Figure 2. Translation of pgc is concurrent with poly(A) tail extension and is CPEB independent.

A. PAT assay was performed for pgc RNA as indicated in materials and methods and products were run on an urea denaturing acrylamide gel. Poly(A) tail length of ovaries and embryos from wild-type and osk mutant females. Lane 1: Ovary; Lane 2: 30–90 mins AEL (stage 1–3); Lane 3: 90–150 mins AEL (stage 3–4); Lane 4: 150–210 mins AEL (stage 4–5); Lane 5: 210–270 mins AEL (stage 5-6-7); Lane 6: 270–330 mins AEL (stage 8–10). The baseline band indicated by a line corresponds to the shortest amplified fragment at 200nt. Poly(A) tail length is measured form this line.
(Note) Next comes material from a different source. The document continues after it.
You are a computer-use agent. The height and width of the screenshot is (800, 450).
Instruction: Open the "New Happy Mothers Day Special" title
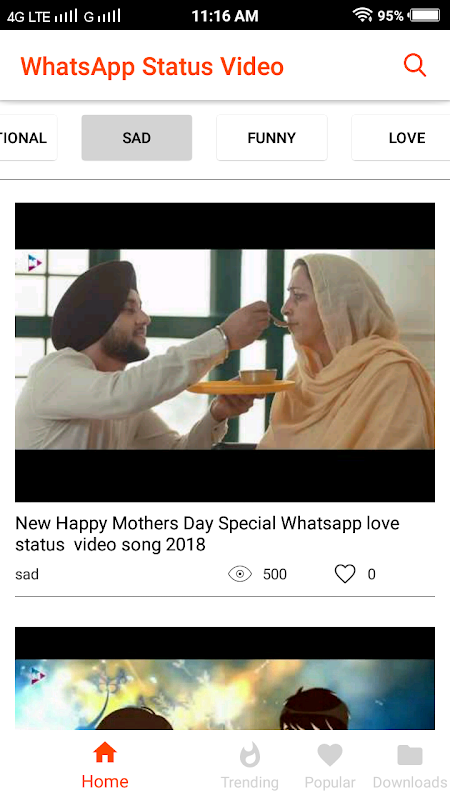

Red triangles mark the maternal to zygotic transition during which unlocalized maternal RNAs are degraded. A loading control for wild-type and osk mutant embryos is shown in Supplementary Figure 9. B and B′. Germ cells are formed at both anterior as well as posterior poles of embryos from osk-bcd 3′UTR/ pnos::HA-GFP-HA-pgc 3′UTR; orb^mel/TM6 mothers. (B) Merge of both VASA and HA antibody, (B′) stained for GFP-HA reporter. C and C′. Germ cell formation only at anterior pole and not posterior pole in embryos from osk-bcd 3′UTR/ pnos::HA-GFP-HA-pgc 3′UTR; orb^mel /orb³⁴³ mothers. (C) Merge of both VASA and HA antibody, (C′) stained for GFP-HA reporter. Posterior of the embryo is to the right.